July 4th, 2022 | 7 min read
Data Mesh: The Next Frontier in Master Data Management?
Data is difficult to manage, especially master data. Master Data Management is essentially the process of controlling the way you define, store, organize and track information related to customers, products and partners across your organization. Traditional data modeling requires that all business entities are defined in advance and cannot change throughout the life of the enterprise system; this limits flexibility and prevents you from easily integrating new systems with existing ones. What if you could handle master data management in a more flexible and agile way? Could it make managing master data much easier?
Data Mesh is a relatively new approach to mastering data, and if its advocates are to believed, could represent the future of master data management.
What is Data Mesh?
Data Mesh is a platform architecture that takes a decentralized approach to managing data. Fundamentally, it’s about treating as something that is separate from any single platform or application. Under the Data Mesh philosophy, data is treated as a democratized product, owned by the entire organisation and managed by domain-specific teams. Each team is responsible for the quality, governance and sovereignty of its own domain, and this data is then provided for use by the rest of the business.

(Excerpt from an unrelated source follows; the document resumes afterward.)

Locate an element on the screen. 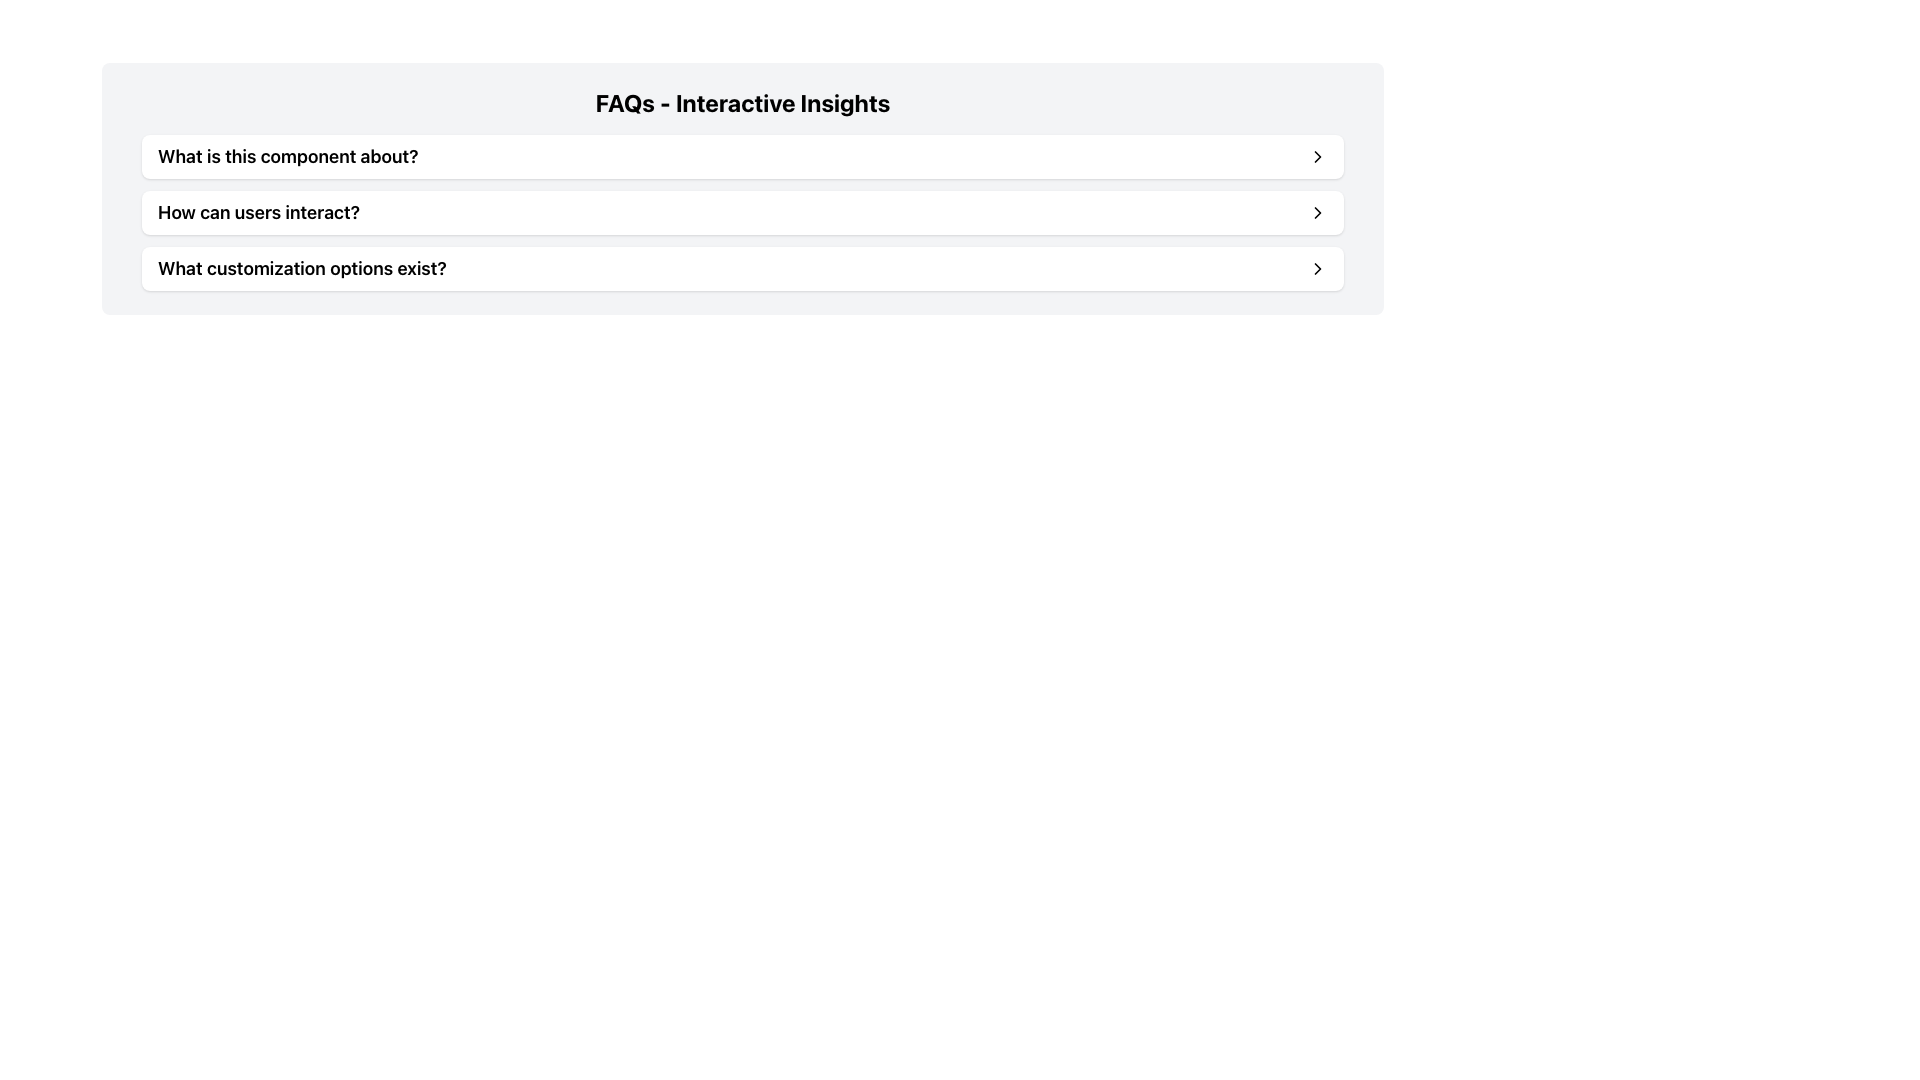 This screenshot has width=1920, height=1080. the FAQ header text located in the middle row of the FAQ items list, which summarizes the content or question is located at coordinates (258, 212).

What problems is Data Mesh trying to solve?
The theory behind Data Mesh is a noble one. In essence, it is seeking to solve the fundamental and pervasive issues that have dogged traditional Master Data Management systems for years. In order to realise any value from these initiatives, organisations have been forced to wrestle their data into rigid structures and compositions before they can even get started. Cleaning, preparing and integrating data is hard, time-consuming and expensive, which is why so many Master Data Management projects fail before they've even begun. It's not uncommon in a traditional MDM project for it to take six months to get just one domain operational. Six months! Considering the speed at which customers, markets and competitors change, this timeline simply isn't acceptable. By rejecting the heavily centralized and monolithic models of the past, Data Mesh is trying to do a good thing. The question is whether Data Mesh is a practical alternative.
The challenges of Data Mesh
Despite the buzz around Data Mesh, there are some fundamental questions that need to be answered before you can decide if it's right for you. Firstly, you'll need to consider whether your organisation is operating at a scale at which Data Mesh makes sense. Complete decentralization of data brings its own challenges and risks, as it depends on each of those domain-based teams having the necessary skills and experience to manage the data they are responsible for. Without some level of centralised management, data silos, duplication and governance issues will inevitably arise.
Data Mesh is also a more expensive option. If we accept that every domain-based team will need people with some level of data management experience, and that there needs to be another team to oversee them, suddenly this looks very expensive. For all but the largest of organisations, Data Mesh is most likely cost-prohibitive.
It's not just about cost, it's also about value and building a compelling business case. In theory, federated ownership should lead to quicker learning cycles and accelerated ROI. In practice, if each domain-based team needs to invest in some level of data analytics and engineering expertise before they've even procured any technology, it's going to be very hard for some departments - let’s say the HR team which is responsible for Employee Data - to justify and build a compelling business case.
Which brings us to another point. You cannot buy a Data Mesh. There is no off-the-shelf product that will enable a federated approach to data ownership. It is about so much more than technology and tools. It is a topology, a guiding principle, and in order to realise its value it requires a mindset change and cultural shift that many organisations simply are not ready for.
A means to an end
We've established that Data Mesh is not right for everyone. But that doesn't mean what it seeks to achieve is wrong. Quite the opposite, in fact. There is only way to allow organisations to use their data in ways that will actually help them to adapt to market shifts and serve their customers and stakeholders better. And that is to rip up the current master data management "rulebook" and start again.
It is possible to share data ownership between the IT team and business users without requiring the latter to be data engineers or scientists. It is possible to automate manual tasks like data cleaning, enrichment and integration and save hours of time and significant sums of money. Most importantly, it is possible for sets of data to be treated as products which are universally useful across the business. Truly democratized data can only come from a platform that benefits the many, not only the few - as is the case with Data Mesh. The future therefore lies in a modern approach to Master Data Management that has the same ambition as Data Mesh, but which makes the means of achieving it accessible to all.